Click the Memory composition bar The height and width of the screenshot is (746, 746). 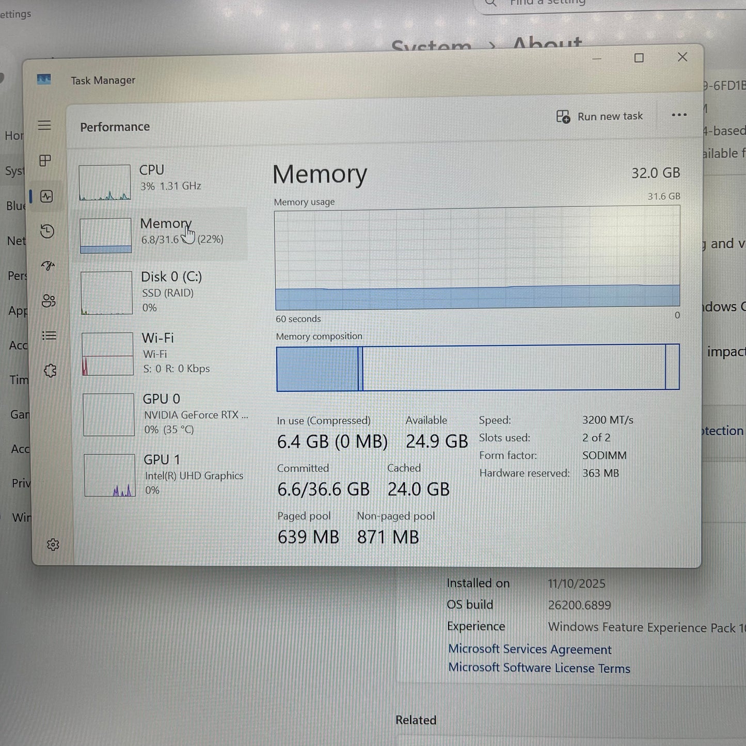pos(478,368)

※ ※ ※

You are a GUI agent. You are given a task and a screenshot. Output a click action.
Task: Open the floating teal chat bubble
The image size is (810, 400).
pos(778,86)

※ ※ ※

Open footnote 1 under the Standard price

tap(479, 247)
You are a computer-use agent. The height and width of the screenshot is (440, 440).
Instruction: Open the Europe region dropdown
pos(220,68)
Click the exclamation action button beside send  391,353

※ ※ ※

**Your task:**
Set down exactly the lines of the data above, beginning with the line that has "Instruction: Open the Europe region dropdown" and ending with the line that has "Click the exclamation", and no others.

**Output:**
Instruction: Open the Europe region dropdown
pos(220,68)
Click the exclamation action button beside send  391,353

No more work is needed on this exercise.